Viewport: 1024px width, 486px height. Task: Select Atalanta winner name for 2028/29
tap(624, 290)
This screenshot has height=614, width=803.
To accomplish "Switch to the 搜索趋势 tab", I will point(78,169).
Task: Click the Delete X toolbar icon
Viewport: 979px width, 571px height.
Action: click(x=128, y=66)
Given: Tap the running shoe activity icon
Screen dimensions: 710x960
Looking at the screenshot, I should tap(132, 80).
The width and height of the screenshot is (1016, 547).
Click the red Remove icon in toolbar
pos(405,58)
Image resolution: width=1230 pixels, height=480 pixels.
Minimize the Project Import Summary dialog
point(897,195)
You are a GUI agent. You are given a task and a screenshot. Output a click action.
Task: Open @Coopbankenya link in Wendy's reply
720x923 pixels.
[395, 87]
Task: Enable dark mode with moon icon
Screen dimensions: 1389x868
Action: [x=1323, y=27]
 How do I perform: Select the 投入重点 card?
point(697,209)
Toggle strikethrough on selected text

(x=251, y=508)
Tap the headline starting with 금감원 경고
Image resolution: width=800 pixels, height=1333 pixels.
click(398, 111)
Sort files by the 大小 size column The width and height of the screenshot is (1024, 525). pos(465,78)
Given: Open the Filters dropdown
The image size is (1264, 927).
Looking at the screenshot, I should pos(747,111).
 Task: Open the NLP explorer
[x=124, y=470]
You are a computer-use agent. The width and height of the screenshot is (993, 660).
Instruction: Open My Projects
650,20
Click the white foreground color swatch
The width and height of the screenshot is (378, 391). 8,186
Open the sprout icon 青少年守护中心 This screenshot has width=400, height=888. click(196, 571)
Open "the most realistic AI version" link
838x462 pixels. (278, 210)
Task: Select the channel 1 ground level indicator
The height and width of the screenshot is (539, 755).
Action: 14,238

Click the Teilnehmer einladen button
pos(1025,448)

☆ ☆ ☆ ☆ ☆

◆ **Assignment**:
Copy each line of the material exactly as written.

◆ **Reply to the exercise**:
Viewport: 1024px width, 486px height. Task: Select Atalanta winner name for 2028/29
tap(624, 290)
This screenshot has height=614, width=803.
To accomplish "Switch to the 搜索趋势 tab", I will point(78,169).
Task: Click the Delete X toolbar icon
Viewport: 979px width, 571px height.
Action: click(x=128, y=66)
Given: Tap the running shoe activity icon
Screen dimensions: 710x960
Looking at the screenshot, I should tap(132, 80).
The width and height of the screenshot is (1016, 547).
Click the red Remove icon in toolbar
pos(405,58)
Image resolution: width=1230 pixels, height=480 pixels.
Minimize the Project Import Summary dialog
point(897,195)
You are a GUI agent. You are given a task and a screenshot. Output a click action.
Task: Open @Coopbankenya link in Wendy's reply
720x923 pixels.
[395, 87]
Task: Enable dark mode with moon icon
Screen dimensions: 1389x868
Action: [x=1323, y=27]
 How do I perform: Select the 投入重点 card?
point(697,209)
Toggle strikethrough on selected text

(x=251, y=508)
Tap the headline starting with 금감원 경고
Image resolution: width=800 pixels, height=1333 pixels.
click(398, 111)
Sort files by the 大小 size column The width and height of the screenshot is (1024, 525). pos(465,78)
Given: Open the Filters dropdown
The image size is (1264, 927).
Looking at the screenshot, I should pos(747,111).
 Task: Open the NLP explorer
[x=124, y=470]
You are a computer-use agent. The width and height of the screenshot is (993, 660).
Instruction: Open My Projects
650,20
Click the white foreground color swatch
The width and height of the screenshot is (378, 391). 8,186
Open the sprout icon 青少年守护中心 This screenshot has width=400, height=888. click(196, 571)
Open "the most realistic AI version" link
838x462 pixels. (278, 210)
Task: Select the channel 1 ground level indicator
The height and width of the screenshot is (539, 755).
Action: 14,238

Click the Teilnehmer einladen button
pos(1025,448)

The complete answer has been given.